The National Academic Supercomputing Initiative in the USA (Mélanie Loots, NCSA). Loots offered a global vision of the supercomputing policy in the United States under the direction of the National Science Foundation (NSF). She also commented on the two main centres: the NCSA and the NPACI.
The HPC Technologies: Present and Future (Tadashi Watanabe, NEC, Japan). He predicted that chips with 520 milions of transistors, 6 GHz and 24 Gflop/s will be available in 10 years.
The Future of Vectors in Scalable Architectures (Steve Oberlin, Sillicon Graphics, EEUU). Oberlin predicted that, in 5 years, the SGI vectorial line (SV2, the old Cray), and the SMP line with NUMA arquitectures, will share the same operating system (IRIX), and the same programming environment.

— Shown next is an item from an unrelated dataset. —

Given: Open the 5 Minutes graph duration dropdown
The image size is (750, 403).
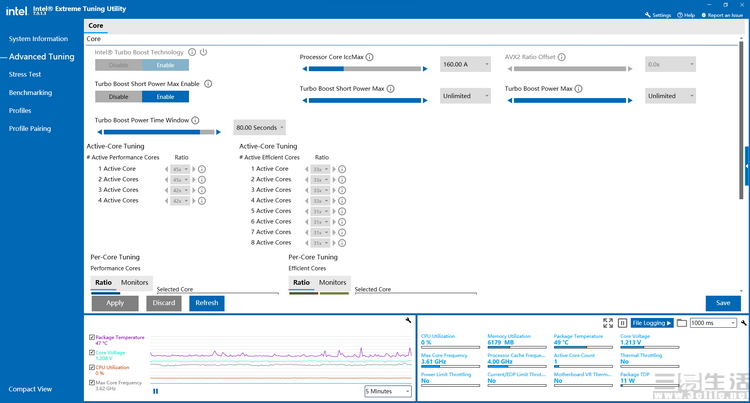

Simulation Numérique du Climat et de ses Variations (Hervé Le Treut, IDRIS). He hinted that, in the next five years, the needs of calculation in Numerical Simulation of the Climate, will multiply by 90.
HPC. The Next Generation of Architectures and Applications (Paul Messina, California Institute of Technology, California). He revised and analysed the new and experimental equipments (ASCI Red and ASCI Blue, for example), and anticipated that Pflop computer will be ready to use in 2004.